In my last series of posts, we looked at one of the most common issues with master data management (MDM) implementation, namely integrating existing applications with a newly-populated master data repository. We examined some common use cases for master data and speculated about the key performance dimensions relevant to those use cases, such as the volume of master data transactions, the need to maintain a respectable response time and synchronization challenges for ensuring data currency.
Our conclusion was that we could develop a services model that deployed the different types of common master data functionality such as entity search, retrieval of an entity’s master record or the management of entity relationships. There is still a need to develop the services layers that comprise the operating model, and this means envisioning the architectural decisions to be made that can ensure that the levels of MDM performance satisfy the expectations from the community of master data consumers.
The reason this can be somewhat challenging, especially in a large enterprise, is that the de facto architecture of the environment may pose a variety of constraints that prevent the compliance with the expected levels of performance. For example, a customer master repository may have been instantiated on a standalone server with limited network accessibility. At some point, an online application may want to directly search the customer master to identify known customers and access their behavior profiles. This may imply thousands (if not orders of magnitude more) of simultaneous users banging up against the master index and repository in a way that can’t be handled by the standalone server.

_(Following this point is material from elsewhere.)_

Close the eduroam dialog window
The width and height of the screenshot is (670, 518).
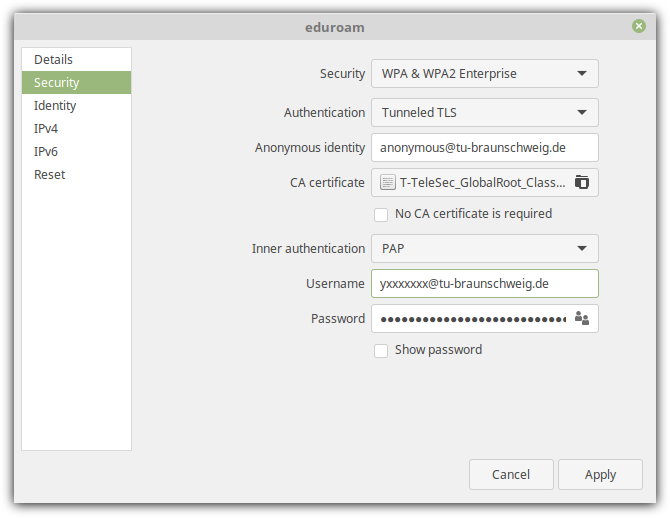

This is just one contrived example, but demonstrates how the framework for serving master data must accommodate systemic needs that extend way beyond batch consolidation and index creation. The architecture must be flexible enough to maintain a synchronous master repository and index, and over the next few posts we will look at a tiered approach to enabling master data services, consisting of (from the bottom up):
- A data layer for managing the physical storage medium for shared master data;
- An access layer that can enable access to the data layer in a way that satisfies the load, response time and bandwidth requirements of multiple applications running simultaneously; and
- An application services layer comprising the core services common to multiple applications and business processes to provide business-oriented capabilities supporting production applications.
In essence, this tiered model is intended to provide a “plug-n-play” approach to design and development that reduces replicated effort while providing extensibility for performance purposes without jeopardizing the integration process. In our next set of posts, we will look at these layers from the top down.